Comunistas exigem posição firme da Câmara Municipal de Évora perante atrasos, aumento de custos e transferência de responsabilidades.

A CDU acusou o Governo PSD/CDS de estar a “sabotar a construção do Novo Hospital Central Público do Alentejo”, denunciando atrasos e o agravamento dos custos da obra, numa intervenção realizada na última reunião da Câmara Municipal de Évora. Segundo o comunicado, os comunistas exigem uma “atitude firme da Autarquia” para contrariar os entraves que dizem estar a ser criados pelo Executivo.

De acordo com a CDU, a atuação do Governo PSD/CDS tem sido, desde o início, marcada pela criação de obstáculos à concretização do hospital, “empurrando as suas responsabilidades para cima de outras entidades” e dificultando a adoção de soluções que permitam o avanço da obra.
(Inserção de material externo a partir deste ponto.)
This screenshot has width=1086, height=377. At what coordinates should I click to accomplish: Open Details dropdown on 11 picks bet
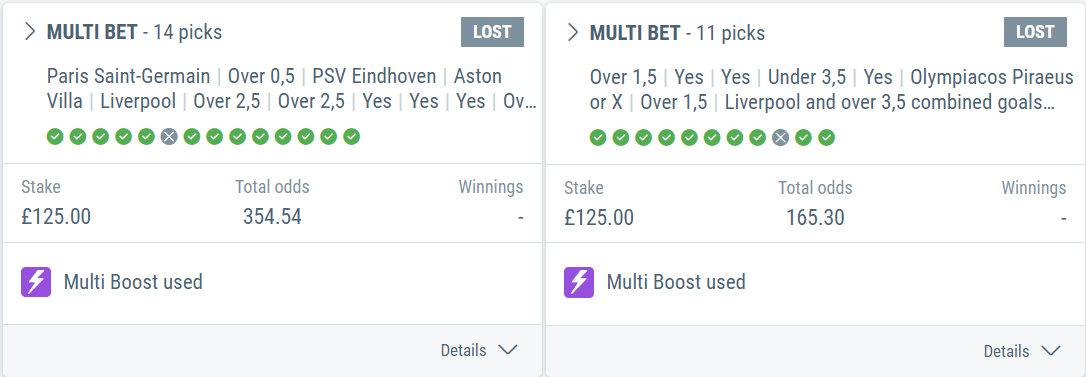coord(1022,351)
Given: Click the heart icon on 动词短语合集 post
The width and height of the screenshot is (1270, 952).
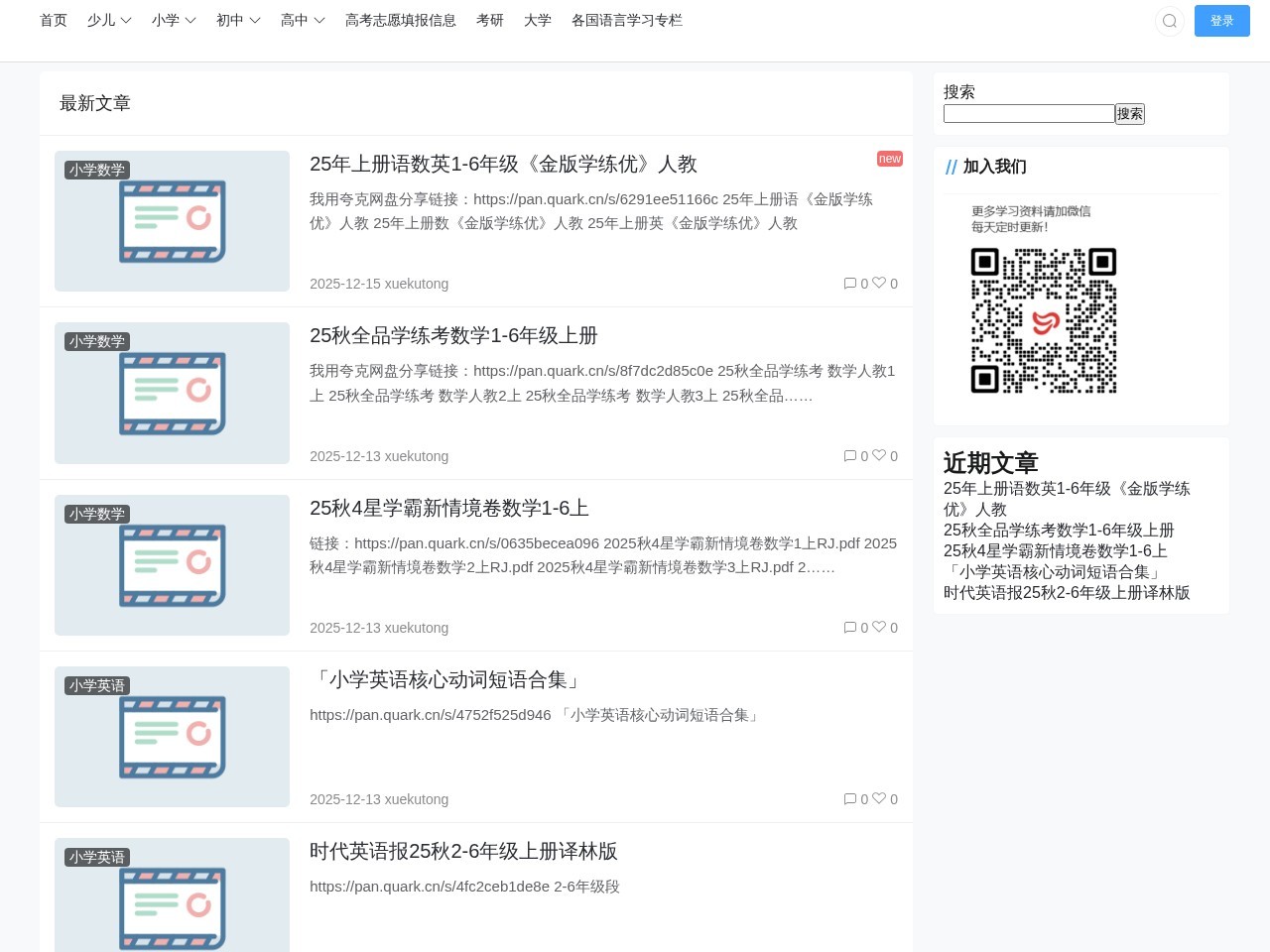Looking at the screenshot, I should (x=880, y=799).
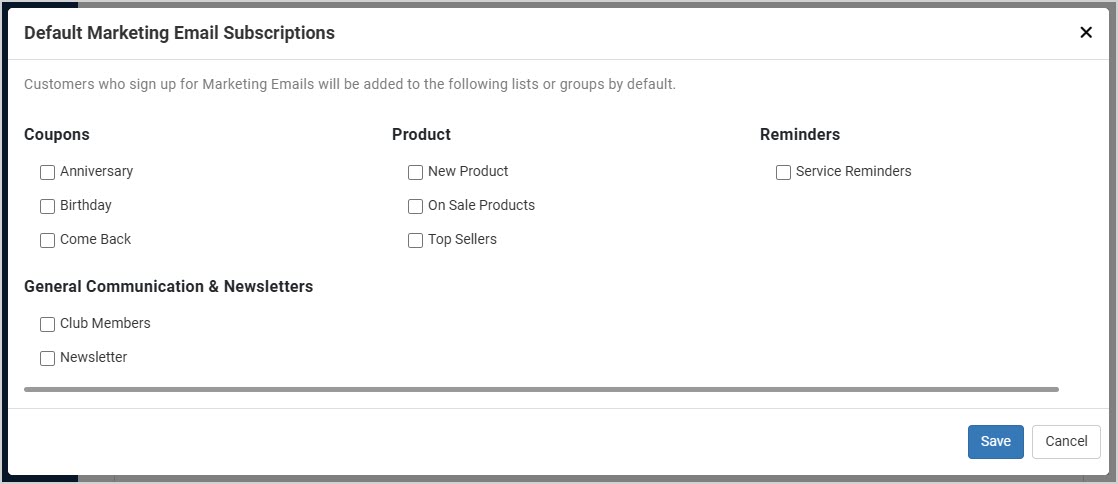Screen dimensions: 1118x484
Task: Click the horizontal scrollbar under the lists
Action: point(541,389)
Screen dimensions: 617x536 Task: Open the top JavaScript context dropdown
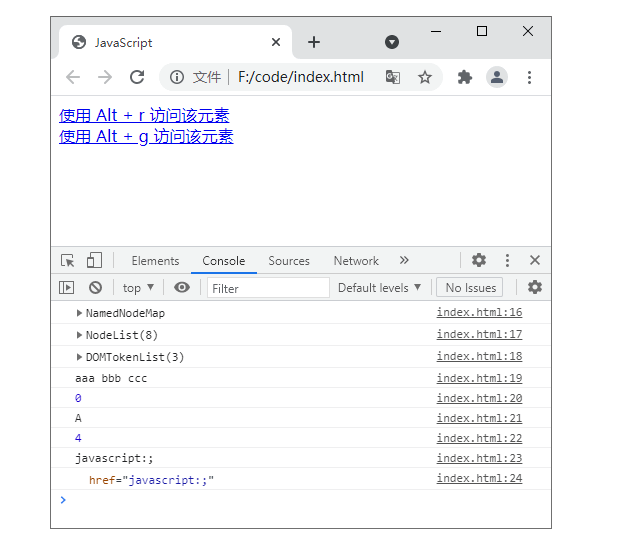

O partido considera que esta postura tem consequências diretas no atraso do processo e no aumento dos custos.

O comunicado aponta ainda dois objetivos políticos por detrás desta estratégia: por um lado, “criar as condições para a crítica às obras públicas e justificar a opção pelo negócio das Parcerias Público-Privadas (PPP)”; por outro, utilizar o hospital como “instrumento de disputa política e partidária”, favorecendo o PSD. A CDU sustenta que um recente despacho da Ministra da Saúde, que delega competências no Secretário de Estado da Gestão da Saúde, confirma estas circunstâncias.

A CDU rejeita igualmente responsabilidades que lhe foram atribuídas no passado, sublinhando que um despacho publicado em dezembro confirma que “as responsabilidades pela obra são do Governo” e que foi a Ministra da Saúde quem “deliberadamente atrasou o processo”, prejudicando o Alentejo e os alentejanos. No mesmo sentido, o partido acusa o Governo de tentar transferir responsabilidades para a Autarquia e para a Unidade Local de Saúde do Alentejo Central.

Por fim, a CDU alerta que a opção governamental constitui “uma forma de sabotar a construção do novo hospital”, lembrando que nem a Câmara Municipal pode substituir-se ao Governo, nem a ULSAC dispõe de meios técnicos ou jurídicos para gerir uma obra cujo custo “ultrapassa os 200 milhões de euros”. O partido refere ainda problemas por resolver, como expropriações e acessibilidades, incluindo a situação da EN114, e insiste na necessidade de uma posição firme da Autarquia para garantir a rápida conclusão da obra.